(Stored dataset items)
[Start of Attachment]

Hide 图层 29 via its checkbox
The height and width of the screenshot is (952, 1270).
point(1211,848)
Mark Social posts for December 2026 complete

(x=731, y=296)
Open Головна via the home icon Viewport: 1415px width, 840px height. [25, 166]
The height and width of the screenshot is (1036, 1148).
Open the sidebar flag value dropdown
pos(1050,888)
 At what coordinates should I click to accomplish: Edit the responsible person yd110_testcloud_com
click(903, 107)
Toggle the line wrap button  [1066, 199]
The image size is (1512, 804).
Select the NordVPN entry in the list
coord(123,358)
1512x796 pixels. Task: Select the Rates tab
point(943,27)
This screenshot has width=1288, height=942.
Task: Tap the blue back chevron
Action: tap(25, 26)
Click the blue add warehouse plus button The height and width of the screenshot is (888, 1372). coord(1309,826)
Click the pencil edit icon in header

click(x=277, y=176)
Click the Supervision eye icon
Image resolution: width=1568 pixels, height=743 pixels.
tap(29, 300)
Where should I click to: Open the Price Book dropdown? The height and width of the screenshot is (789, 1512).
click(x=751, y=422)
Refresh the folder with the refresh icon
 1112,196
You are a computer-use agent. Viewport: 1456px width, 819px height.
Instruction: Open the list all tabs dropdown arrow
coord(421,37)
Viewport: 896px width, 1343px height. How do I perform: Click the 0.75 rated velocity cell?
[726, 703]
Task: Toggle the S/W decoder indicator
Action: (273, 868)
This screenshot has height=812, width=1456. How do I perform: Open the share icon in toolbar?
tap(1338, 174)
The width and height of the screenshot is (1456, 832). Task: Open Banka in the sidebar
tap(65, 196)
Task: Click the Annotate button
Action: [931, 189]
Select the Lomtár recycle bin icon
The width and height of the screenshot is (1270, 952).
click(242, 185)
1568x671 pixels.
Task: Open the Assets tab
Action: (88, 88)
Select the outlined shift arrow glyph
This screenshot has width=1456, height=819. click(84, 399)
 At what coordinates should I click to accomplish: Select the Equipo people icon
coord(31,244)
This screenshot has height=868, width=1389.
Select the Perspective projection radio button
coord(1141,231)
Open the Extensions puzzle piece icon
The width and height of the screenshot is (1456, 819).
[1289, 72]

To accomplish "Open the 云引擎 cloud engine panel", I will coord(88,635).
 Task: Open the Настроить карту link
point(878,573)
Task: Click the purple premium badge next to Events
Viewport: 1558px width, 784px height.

[End of Attachment]

#### Work request:
Would you please output every record again, exactly?

#### Written answer:
Hide 图层 29 via its checkbox
The height and width of the screenshot is (952, 1270).
point(1211,848)
Mark Social posts for December 2026 complete

(x=731, y=296)
Open Головна via the home icon Viewport: 1415px width, 840px height. [25, 166]
The height and width of the screenshot is (1036, 1148).
Open the sidebar flag value dropdown
pos(1050,888)
 At what coordinates should I click to accomplish: Edit the responsible person yd110_testcloud_com
click(903, 107)
Toggle the line wrap button  [1066, 199]
The image size is (1512, 804).
Select the NordVPN entry in the list
coord(123,358)
1512x796 pixels. Task: Select the Rates tab
point(943,27)
This screenshot has width=1288, height=942.
Task: Tap the blue back chevron
Action: tap(25, 26)
Click the blue add warehouse plus button The height and width of the screenshot is (888, 1372). coord(1309,826)
Click the pencil edit icon in header

click(x=277, y=176)
Click the Supervision eye icon
Image resolution: width=1568 pixels, height=743 pixels.
tap(29, 300)
Where should I click to: Open the Price Book dropdown? The height and width of the screenshot is (789, 1512).
click(x=751, y=422)
Refresh the folder with the refresh icon
 1112,196
You are a computer-use agent. Viewport: 1456px width, 819px height.
Instruction: Open the list all tabs dropdown arrow
coord(421,37)
Viewport: 896px width, 1343px height. How do I perform: Click the 0.75 rated velocity cell?
[726, 703]
Task: Toggle the S/W decoder indicator
Action: (273, 868)
This screenshot has height=812, width=1456. How do I perform: Open the share icon in toolbar?
tap(1338, 174)
The width and height of the screenshot is (1456, 832). Task: Open Banka in the sidebar
tap(65, 196)
Task: Click the Annotate button
Action: [931, 189]
Select the Lomtár recycle bin icon
The width and height of the screenshot is (1270, 952).
click(242, 185)
1568x671 pixels.
Task: Open the Assets tab
Action: (88, 88)
Select the outlined shift arrow glyph
This screenshot has width=1456, height=819. click(84, 399)
 At what coordinates should I click to accomplish: Select the Equipo people icon
coord(31,244)
This screenshot has height=868, width=1389.
Select the Perspective projection radio button
coord(1141,231)
Open the Extensions puzzle piece icon
The width and height of the screenshot is (1456, 819).
[1289, 72]

To accomplish "Open the 云引擎 cloud engine panel", I will coord(88,635).
 Task: Open the Настроить карту link
point(878,573)
Task: Click the purple premium badge next to Events
Viewport: 1558px width, 784px height.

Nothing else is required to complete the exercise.